Fringe elements of the far right are “whipping up hysteria” in East Wall in Dublin which has seen two protests in recent days over the housing of asylum seekers in the area, according to Dublin Central TD for the Social Democrats Gary Gannon.
Mr Gannon told Today with Claire Byrne on RTÉ Radio 1 that anger and fear about the housing and cost of living crisis is being “misplaced and sent in the wrong direction".
“This is not something that is reflective of the north inner-city community as whole. This has been whipped up.
"Fringe elements of the far right are making people have a sense of fear of the unknown. I think that is what manifested itself last night and on Saturday.
"I don’t want to see those scenes again. People have a right to seek international protection in this country. They are here seeking sanctuary and refuge, and we have an obligation to meet that.”
He strongly condemned protestors whom he stated used the phrase “out, out, out” when protesting outside the old ESB building in his constituency.
Mr Gannon said that the people of East Wall should have been informed about the change of use of the building.
“In the space of that gap not being filled by the State that space was filled by more nefarious movements who were able to take advantage of that and whip up a sense that the Government were once again mistreating the people of the inner city.
"There is a real sense that the people of the inner city have for generations been left behind. But if the State doesn’t inform people what is happening in their constituencies these (far right) groups will step in.”

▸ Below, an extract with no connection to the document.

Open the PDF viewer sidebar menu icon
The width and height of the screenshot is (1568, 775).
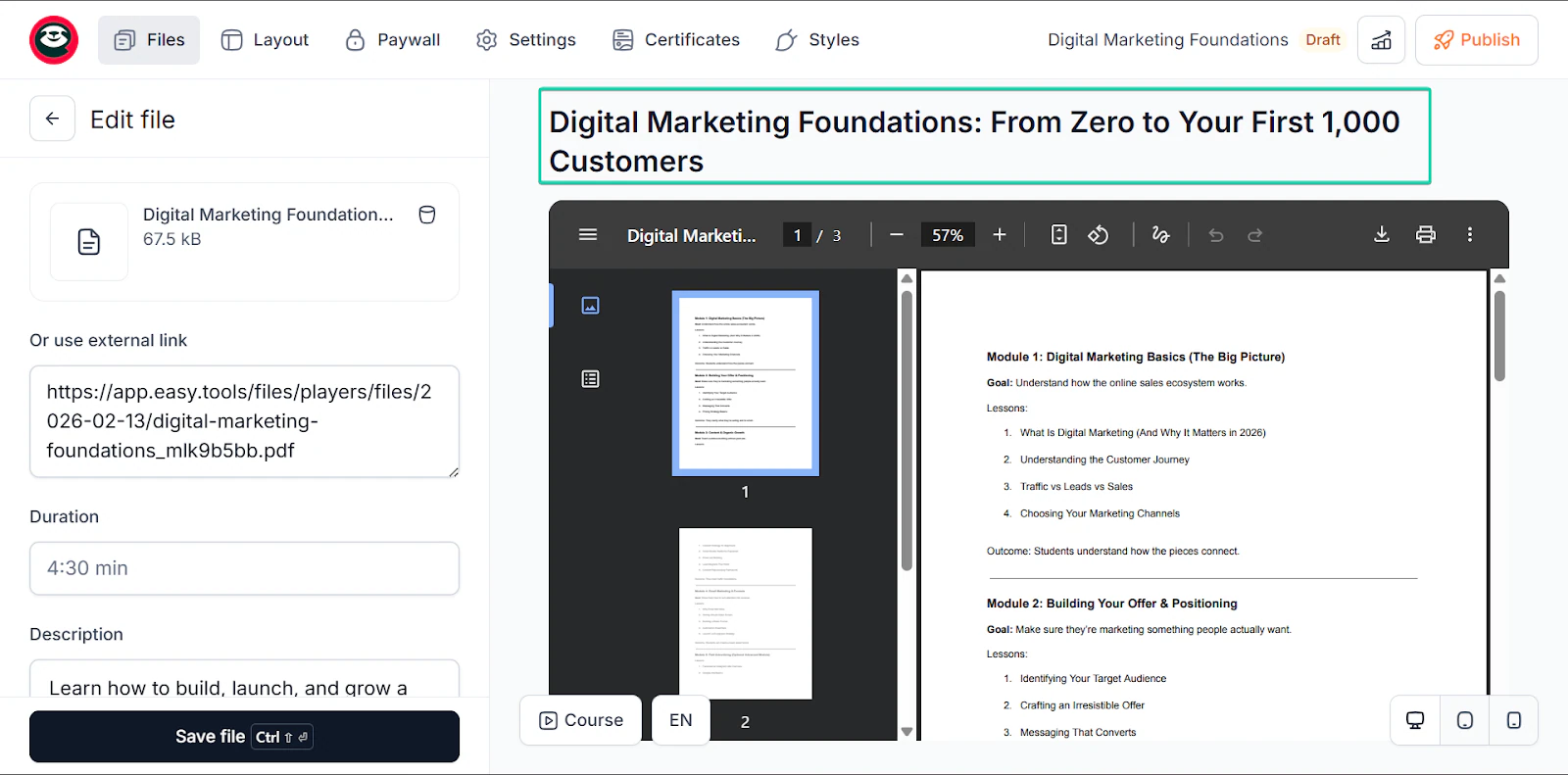tap(588, 235)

Meanwhile, CEO of the Immigrant Council of Ireland, Brian Killoran, told the show that if he was a person from a migrant background living in East Wall he would be “very concerned" about the recent protests.

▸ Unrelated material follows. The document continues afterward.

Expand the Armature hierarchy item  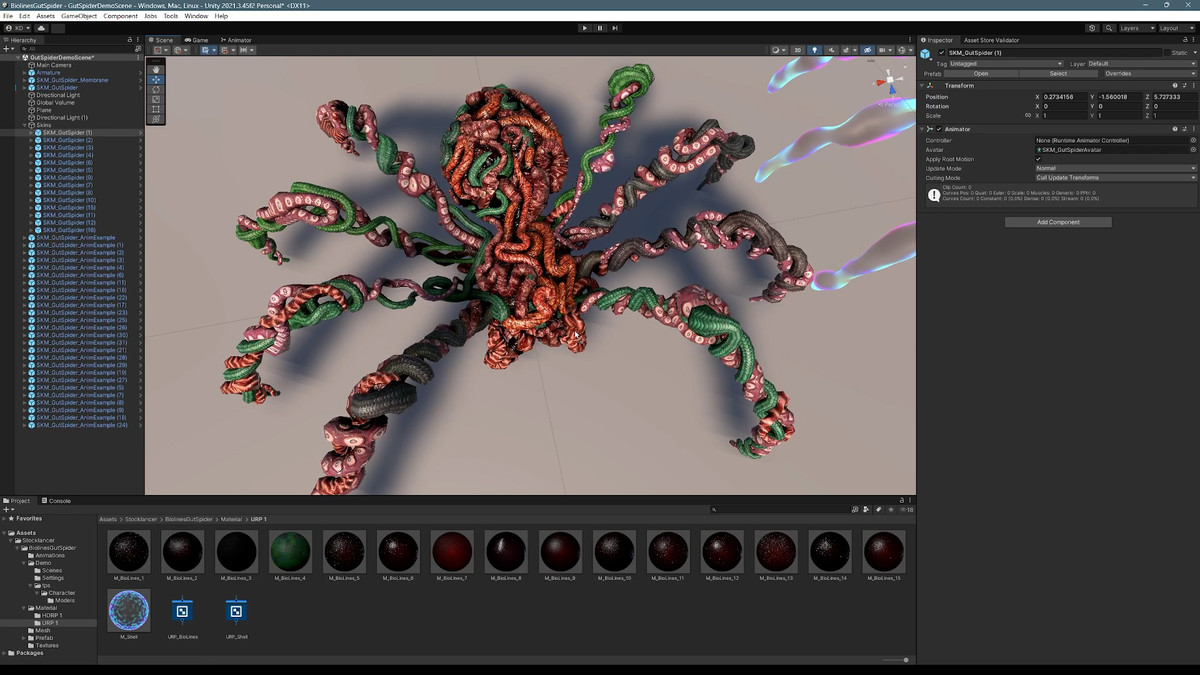(25, 73)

If people can generalise about asylum seekers they can generalise about migrants in general.
“If people can generalise about asylum seekers they can generalise about migrants in general. We have to be very wary of making assumptions about large groups of people and assigning very broad generalisations of them about criminality.”
The topic was also covered on Newstalk Breakfast. The co-founder of the Movement of Asylum Seekers in Ireland, Lucky Khambule said he has never seen anything like the scenes in East Wall in spite of having lived in Ireland for a decade.
“The protest, to me and to anyone who has been in the system, is a horrendous way to show the welcome here in this country,” he said.
“I have been here almost 10 years. I came here, and I felt welcome where I was. I was in Cork, the community welcomed me - welcomed us - and we have been part of the community since then.
"It is the first time we have seen something like this. This hostility and this anger and this hate that we have seen directed at people that are new in the country and are expecting a much warmer welcome."
He called on protestors to remember that asylum seekers do not arrive in this country by choice.
The comments are vile. The comments are just scary, and it is just intimidating vulnerable people.
“It is not the fault of the people who find themselves in this situation. I see and hear the comments. The comments are vile. The comments are just scary, and it is just intimidating vulnerable people.”
Mr Khambule said clearer consultation with the community in East Wall could have prevented the protests from occurring. However, he stressed that "everyone should be able to do better."
“The Government is facing unprecedented times at this stage because it is an emergency, and it is huge numbers that nobody expected,” he said.
"This year we have seen much more than we have seen in 2013 during the Syrian war but in terms of the treatment, we should do better. Everyone should be able to do better.
"From the Government side of things, from the community in terms of acceptance and the divisions as well.”